Levés à 7 heures tapantes, excités comme des puces, nous constatons que le temps a tourné à la pluie et au vent dans la nuit. Après une telle belle journée la veille, nous étions un peu dégoûtés mais totalement prêts à affronter les éléments pour aller photographier ces forces de la nature ! Nous attendions impatients notre heure sur le parking de l'office de « Whale Watching » quand un troupeau de touristes sortit du bâtiment pour rejoindre leur voiture. Toujours le mot pour rire, Ander lâche : « La malédiction nous poursuit... La sortie est annulée, ils rentrent chez eux ! » Fusillé du regard par Ophély, il se rattrape « Je plaisante ! Ils ont du recevoir les consignes pour se rendre au port » (sachant que qu'il n'y avait pas de quai devant l'agence). 80 % de remboursement, aucune compagnie ne s'amuserait à faire ça si elle n'était pas sure. Ce serait dépôt de bilan garanti.
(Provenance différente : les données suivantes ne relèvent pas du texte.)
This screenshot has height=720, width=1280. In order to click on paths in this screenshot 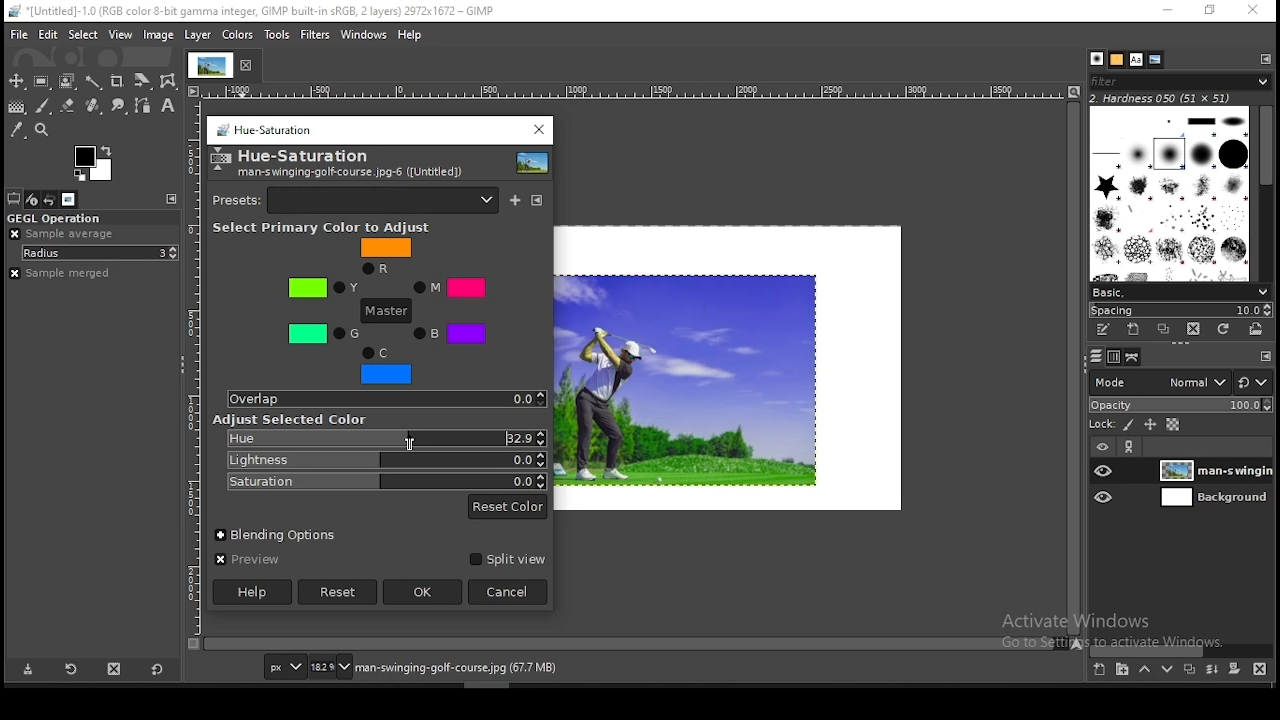, I will do `click(1136, 358)`.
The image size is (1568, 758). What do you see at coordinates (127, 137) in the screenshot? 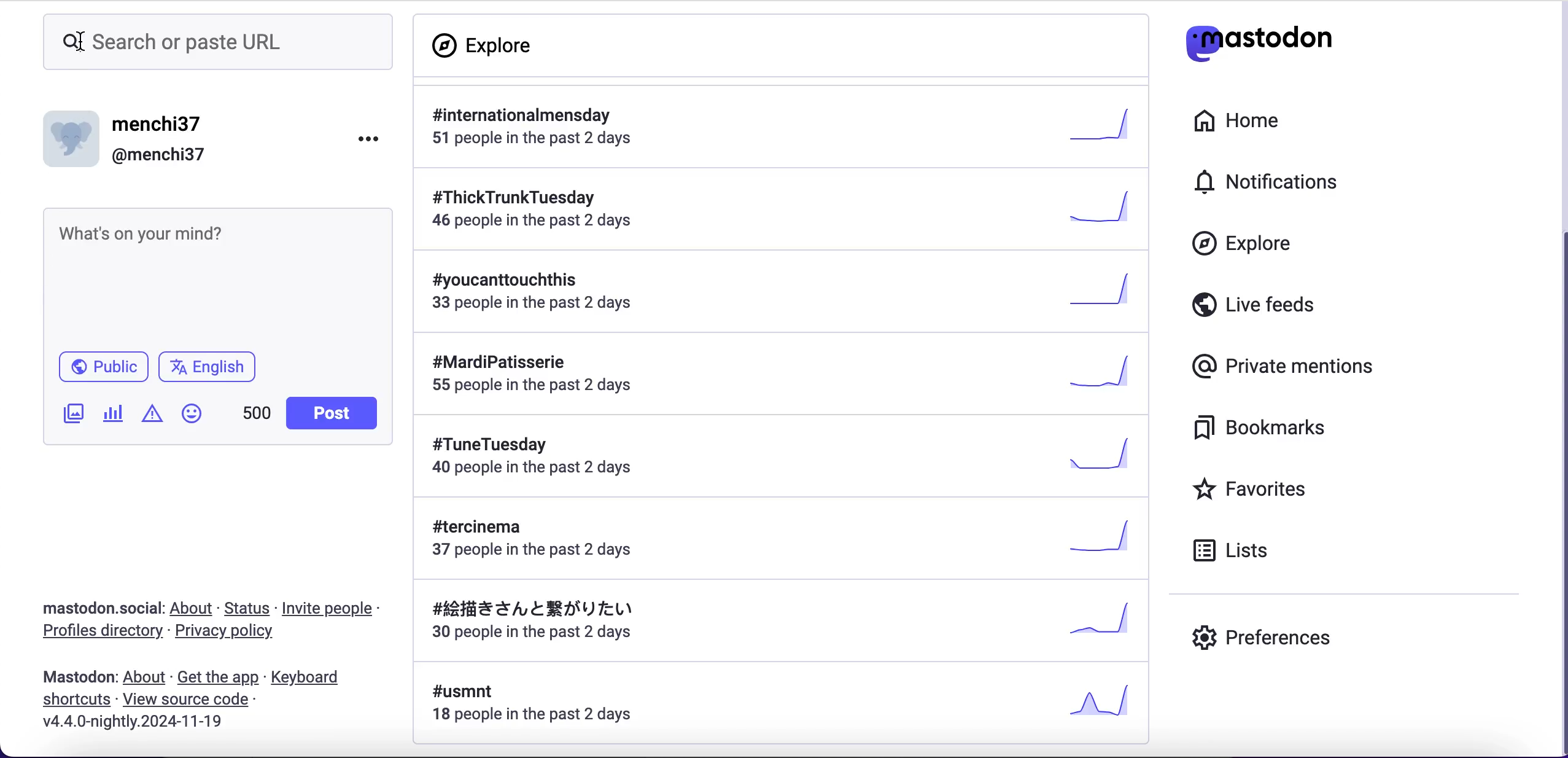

Rien ne pouvait nous empêcher d'en voir ! Et bien, croyez-y ou non, nous n'en avons pas vu tout simplement parce que la blague d'Ander est devenue réalité : ils ont annulé toutes les sorties de la journée pour cause d'intempéries, la météo étant pire au large et allant en se dégradant ! Incroyable ! Nous avons maintenant à notre actif quelques uns des meilleurs spots d'observation de baleines (Basse-Californie, Islande, Madagascar...) et la seule que nous ayons vu était morte, en train de se faire dépecer en Islande ! A chaque fois, il y a quelque chose qui cloche : la saison commence dans 15 jours, la météo est exécrable... A quoi allons-nous avoir droit la prochaine fois ?!

Le temps n'étant pas propice pour les baleines, on ne s'attendait pas vraiment à mieux pour les dauphins mais les restrictions étant moindres, l'annulation n'était pas au rendez-vous. « Cool, vous avez pu compenser ! », nous direz-vous. Et bien, pas vraiment car avec la possibilité d'y aller, on avait aussi celle de se jeter dans une eau à 16°C sous la pluie, avec une visibilité réduite à quelques mètres et surtout, on a eu droit à un « seasickness warning » (avertissement au mal de mer). A y réfléchir à deux fois, on a préféré remettre cela à une autre fois, quand les conditions nous permettront d'en faire une expérience mémorable... dans le bon sens du terme !

Alors, pour noyer notre chagrin, autre que dans les eaux déchaînées du Pacifique, nous avons élu le complexe des eaux thermales de Hanmer Spring avec ses 9 piscines à ciel ouvert, ses 3 piscines de soufre, sa piscine d'eau fraiche chauffée de 25 mètres... On s'est même pris la version « luxe » avec multiples entrées pour une session diurne et une seconde en nocturne après le dîner. Histoire de digérer la journée ! On a fini la journée prélassés, à peine consolés !

 

 

5 – 6 AVRIL 2010 – J+240 - J+241 – ADIEU LE SPHINX, SALUT LES KANGOUROUS !

 

Malgré nos tentatives d'égayement, notre fin de séjour s'est un peu terminé en jus de boudin. La pluie ne nous a pas lâchés d'une semelle jusqu'à la dernière seconde et il nous a fallu rendre notre cher « Sphinx » auquel nous nous étions attachés ! Même Christchurch, qui pour une ville néo-zélandaise est assez attrayante, n'a pas réussi à nous distraire suffisamment. On a quand même fini notre séjour « goulument » autour d'un succulent repas, histoire de déguster un sublime mouton au four accompagné d'une ultime bouteille de vin local. Mais rien n'y a fait, nous devenions impatients de nous envoler vers Sydney et retrouver nos amis Géraldine et Dimitri, installés là-bas depuis presque 5 ans.